Ewan Pinnington, ECMWF, presented CERISE results at the American Meteorological Society (AMS) conference in Baltimore, MD, USA.
The 5 day conference was themed around "Living in a Changing Environment" and brought together scientists and researchers from around the globe.
Ewan's presentation on “Towards Ensemble Land Data Assimilation at ECMWF” was part of the “Land Data Assimilation for Improved Model Output” session on Thursday 1st Feb 2024.

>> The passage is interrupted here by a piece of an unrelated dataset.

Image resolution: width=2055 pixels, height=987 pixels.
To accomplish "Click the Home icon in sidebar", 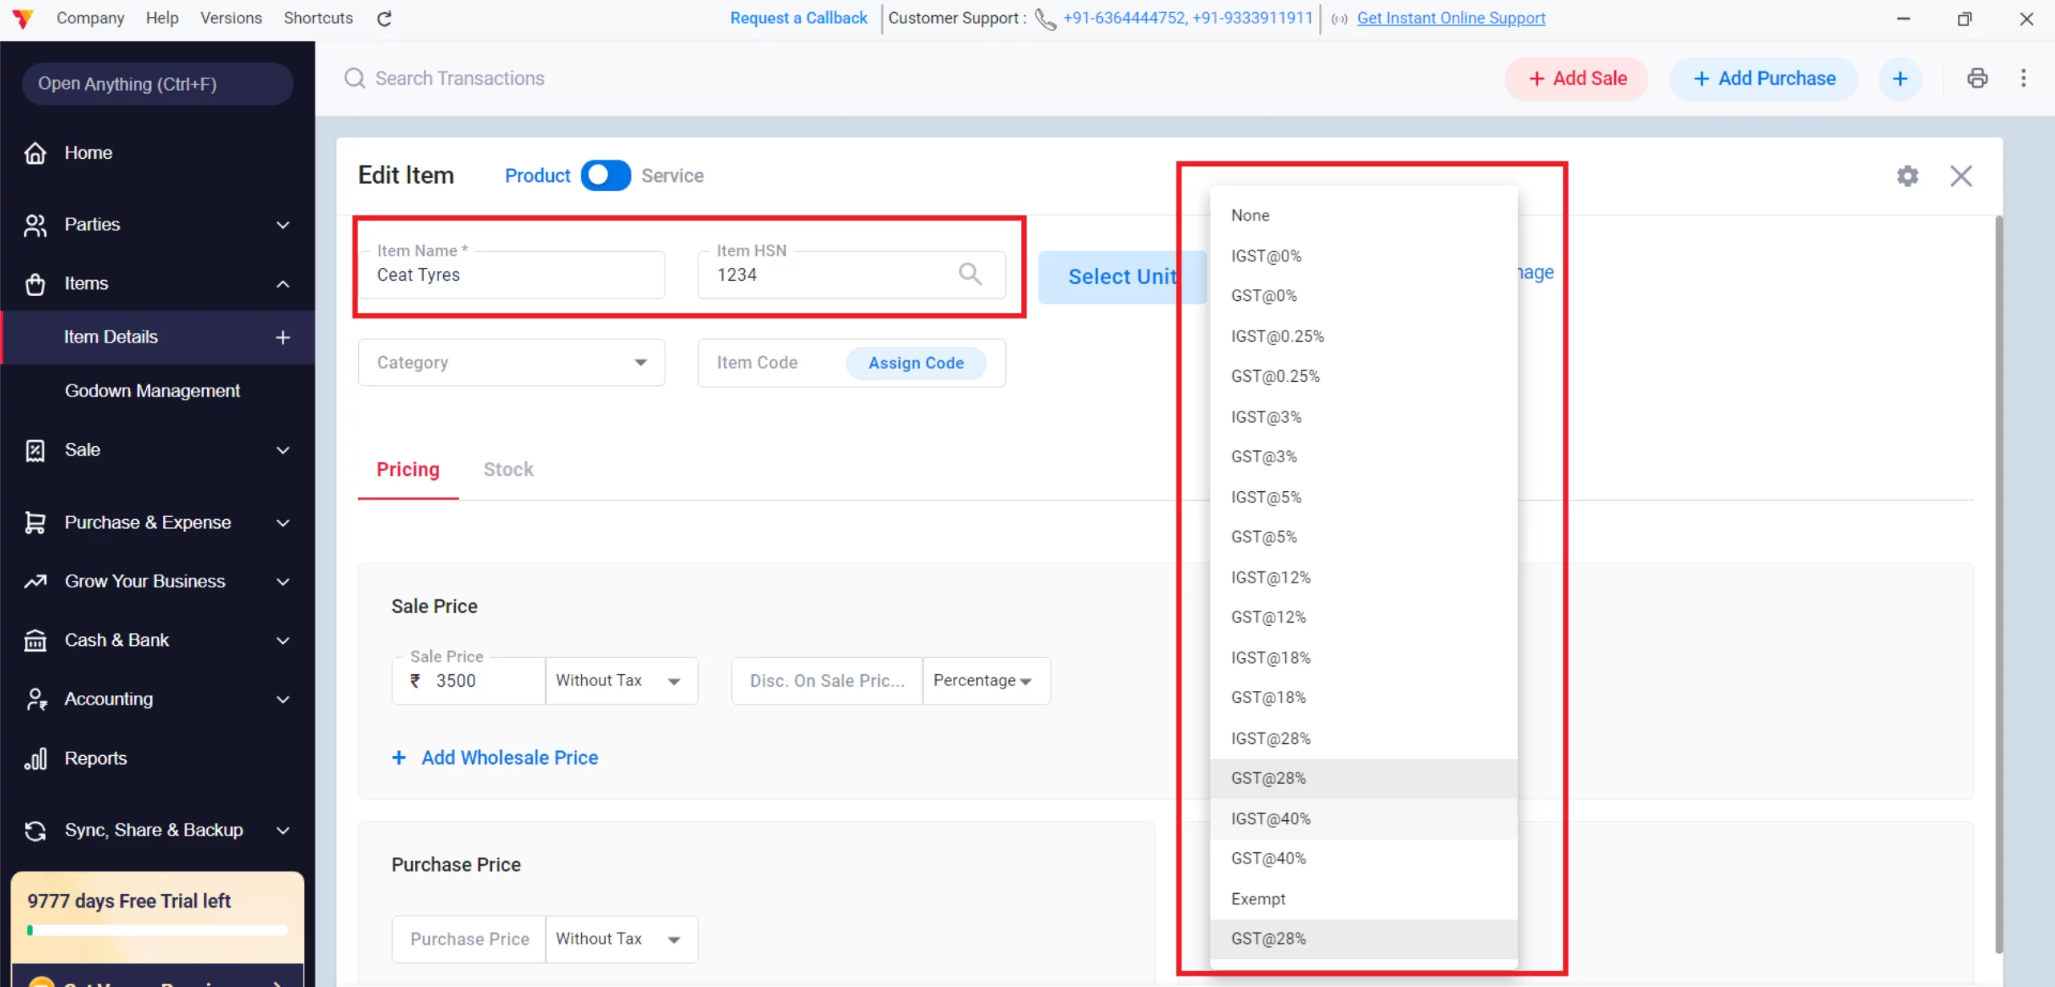I will [35, 152].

This talk was an opportunity to showcase Ewan's work from CERISE; incorporating more ensemble information into the ECMWF land surface data assimilation system which has enabled an improvement in forecasts of surface temperature. Ewan reports that there was a good response from other attendees and collaborations were strengthened with colleagues at NOAA and NASA who are experimenting with similar techniques and who shared valuable insights into our results and how we might better condition our ensemble forecasts.
Ewan reports that Artificial Intelligence & Machine Learning were big topics at this year’s AMS with many talks highlighting the benefit and physical validity of new data-driven forecasting systems, including ECMWF’s own AIFS, which created a great deal of buzz. Ewan comments "On CERISE we have developed a machine learning model of the land surface for creating large ensembles to characterise uncertainty in surface conditions". This topic was also included in Ewan's talk.
There were several other talks leveraging machine learning to emulate the response of the land surface to the atmosphere which sparked new ideas for future directions with this work.